In essence, it’s the same risk as applying for credit individually. You’re trusting them to pay, but they’re not legally obligated to—you are.
Choosing how to buy a home together is a significant decision. If you're concerned about your spouse’s credit, you might think about applying for a mortgage on your own. Mark Cappel from Bills.com breaks down the advantages and disadvantages of both options: applying together versus separately.
Applying Jointly: The Benefits
Reasons to apply jointly:
Your spouse has a low credit score, but a high income.
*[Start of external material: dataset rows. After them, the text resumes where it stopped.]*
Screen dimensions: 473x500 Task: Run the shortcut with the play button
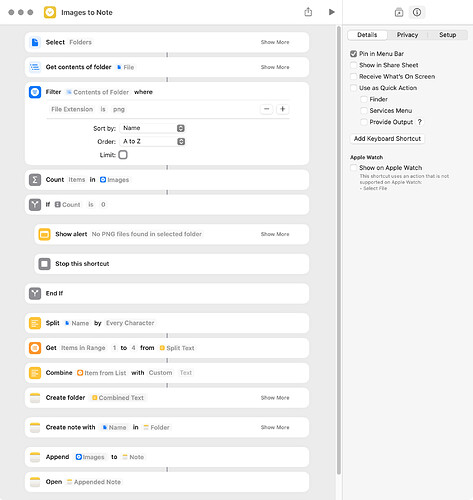point(331,12)
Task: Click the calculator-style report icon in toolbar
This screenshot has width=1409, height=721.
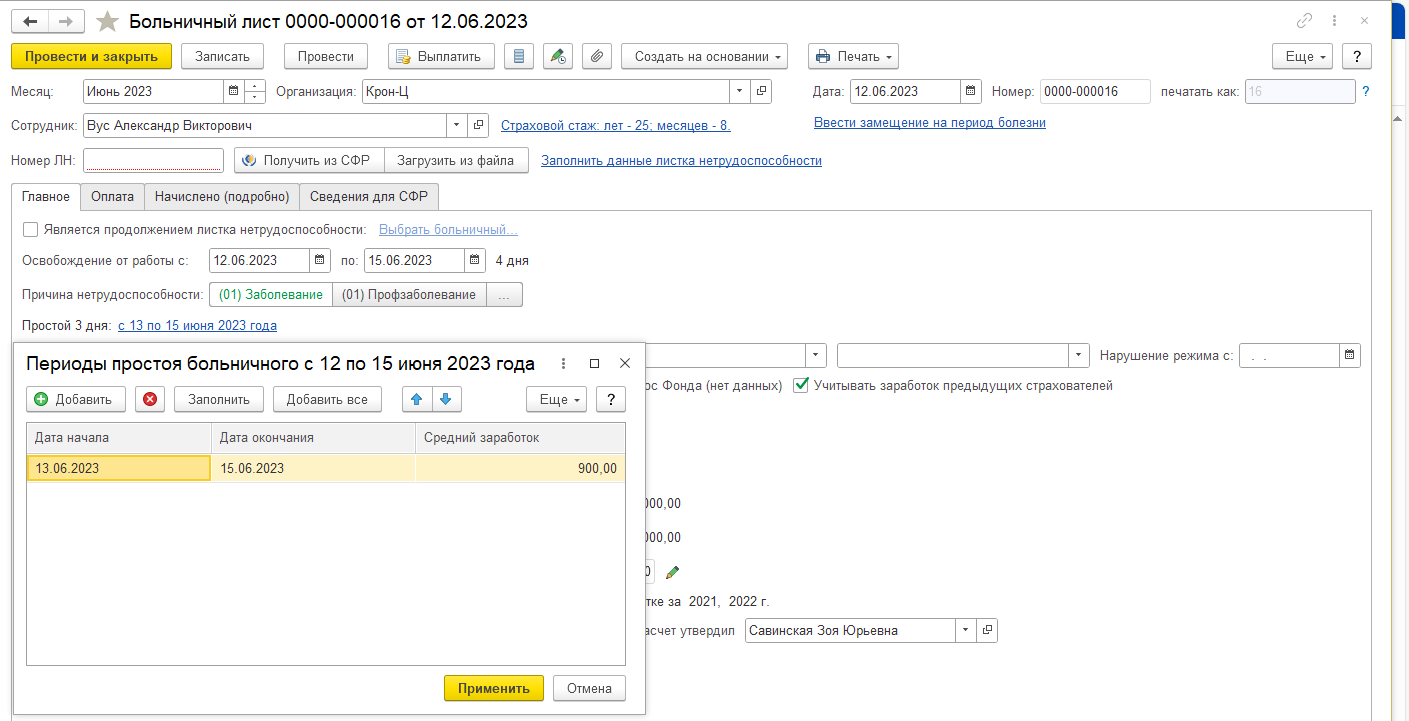Action: point(518,57)
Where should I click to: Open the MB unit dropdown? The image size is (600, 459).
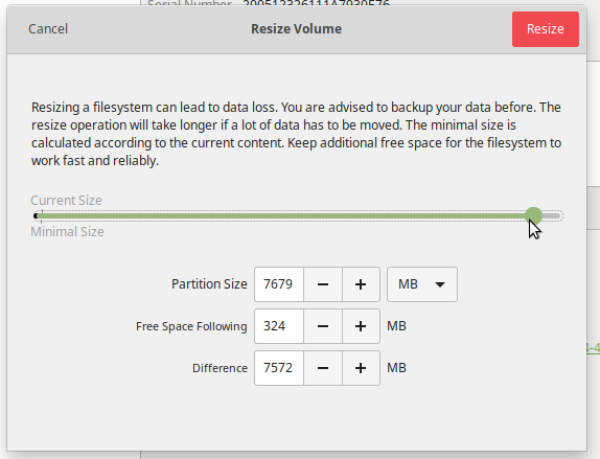pos(421,285)
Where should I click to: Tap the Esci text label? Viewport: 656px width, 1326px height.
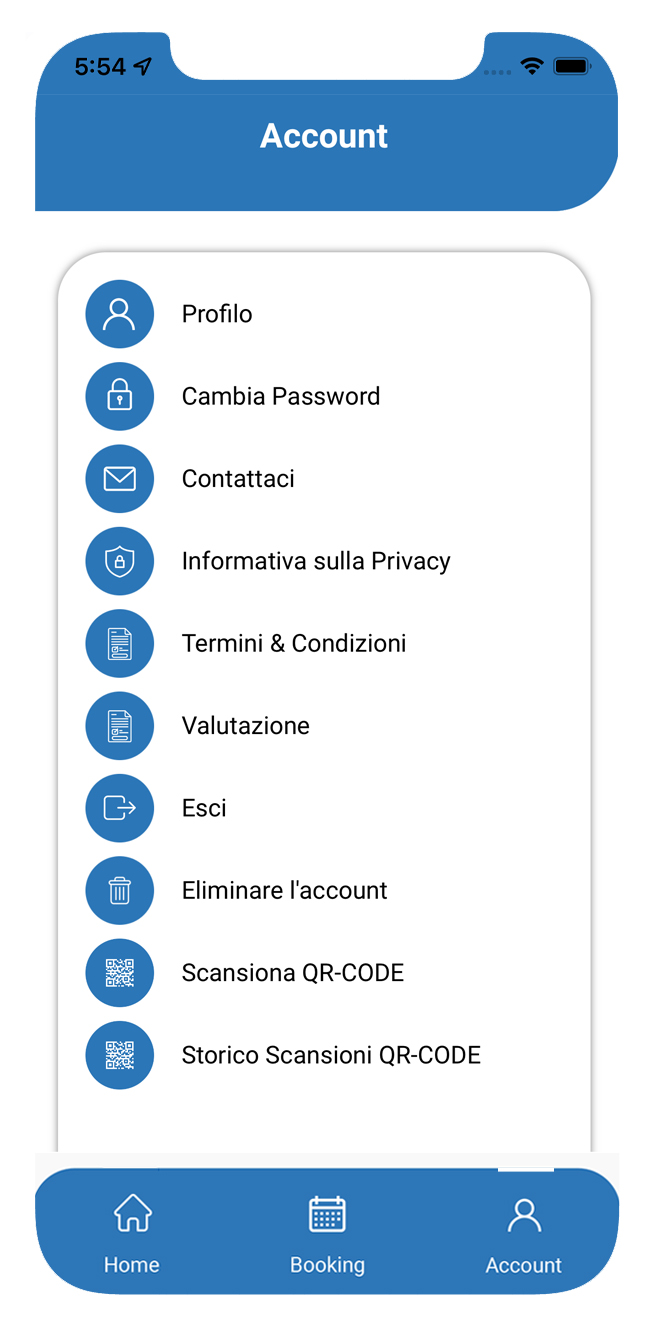click(204, 808)
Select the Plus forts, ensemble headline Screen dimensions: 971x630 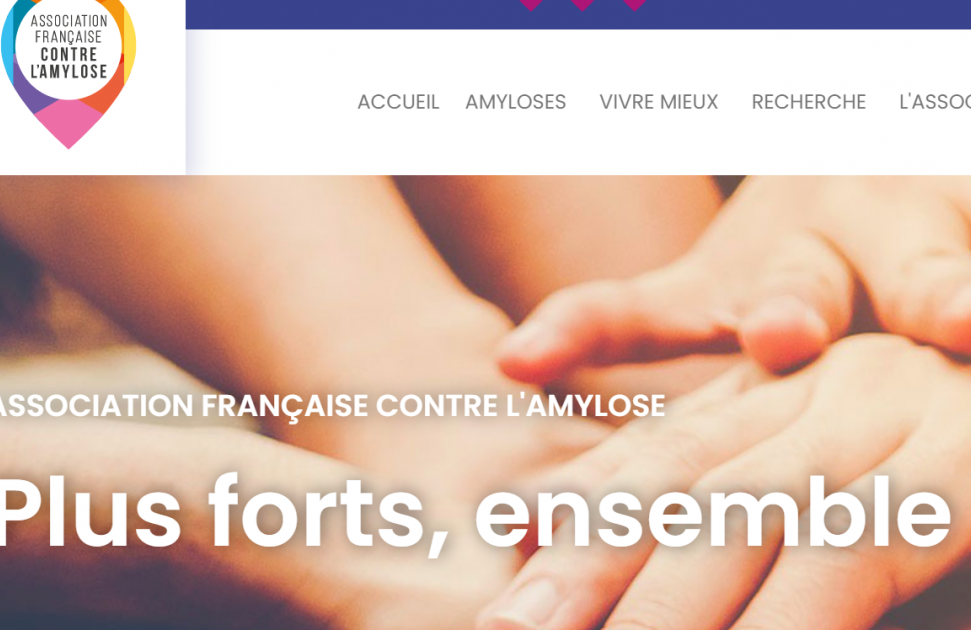pos(474,514)
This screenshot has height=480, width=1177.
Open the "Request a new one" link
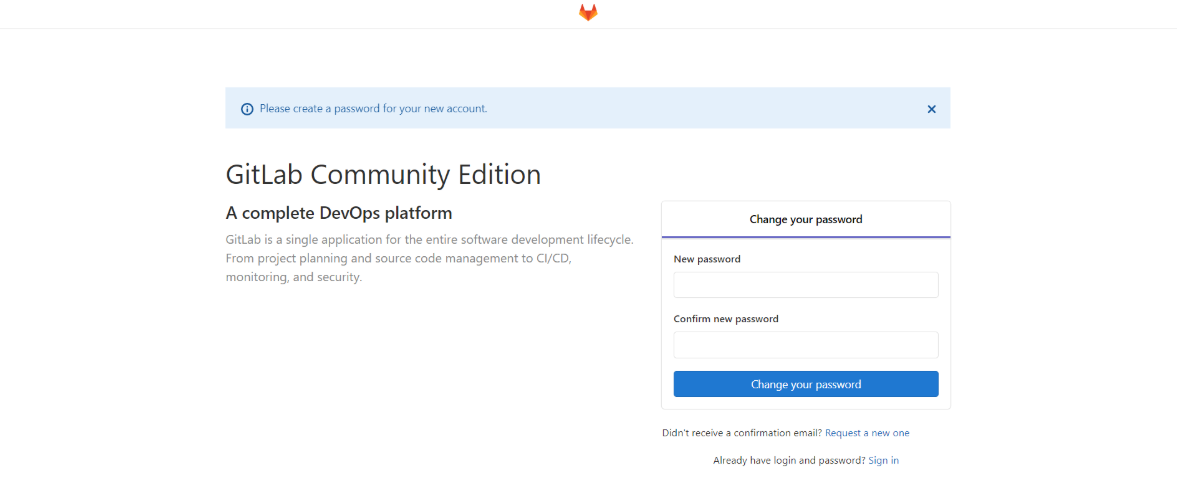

Their income might help you qualify for a better loan, despite the poor score.
Your spouse may feel more secure if their name is also on the mortgage.
If both spouses are on the mortgage and one passes away, the surviving spouse automatically retains ownership of the home, without needing to go through probate (this depends on how the property is titled, according to the site).
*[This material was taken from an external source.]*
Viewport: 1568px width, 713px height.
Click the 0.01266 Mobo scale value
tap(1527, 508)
Reasons to apply individually:
If you face financial issues and your mortgage payments are delayed—or worse, if you experience foreclosure—and your spouse has had time to rebuild their credit score, applying for a mortgage individually may work in your favor. If you went this route, only your credit would be affected. As Cappel explains: "your spouse becomes a credit score lifeboat that allows you two to continue to find credit."
Now imagine another unfortunate scenario: you get a divorce. One of you will likely want to retain the house. With a joint mortgage, you’ll have to refinance to remove one name from the loan. If the mortgage was under only one name, the spouse who wants to stay may be able to avoid refinancing.
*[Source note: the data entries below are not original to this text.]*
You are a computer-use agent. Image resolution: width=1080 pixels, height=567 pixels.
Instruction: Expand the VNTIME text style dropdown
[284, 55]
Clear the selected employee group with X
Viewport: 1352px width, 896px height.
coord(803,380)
Cappel actually suggests the second option for households that are financially able to manage it.
For these reasons, I recommend that if spouses, partners, family, or friends who want to share a house together can afford it, they should put the property in just one person’s name.
For more details on which choice might be best for your situation, check out the full post for more information.
Keep Separate Accounts Open
Even if you choose to open joint accounts, it’s wise to keep your individual accounts active, as Nolo suggests:
Having accounts with a longer history of positive activity boosts your credit score. Plus, keeping unused credit lines open is beneficial. It's also a good idea to maintain at least one individual account in case of a separation or divorce.
Consider Legal Agreements
While no one enjoys thinking about the P-word, it’s important to address it. Prenuptial agreements can offer protection from your spouse’s debt if divorce happens. Legal Zoom explains that a prenup allows you to define how income and debts will be managed in your marriage, regardless of state laws. If you live in a community property state, it can help clarify who’s responsible for what debt.
Forbes explains that a pre- or post-nup can be used to clearly determine who owns specific debts:
A well-thought-out and carefully crafted prenuptial agreement can spare you from significant hassle and complications if your marriage ends in divorce. Even if you remain happily married, it provides a solid foundation for clear financial discussions that should be a part of every partnership. A postnuptial agreement can also outline how debts will be managed in the event of a separation.
Naturally, it's essential to seek the advice of an attorney when drafting your agreement. An attorney can provide insight into your specific liabilities, depending on your circumstances and the laws of your state.
You should also ensure that you and your spouse are on the same page financially and create a strategy to help your partner improve their financial situation. In the meantime, it’s crucial to safeguard your own good credit. By maintaining open communication, understanding your options, and being aware of your risks and responsibilities, you’ll be well-prepared for whatever comes your way.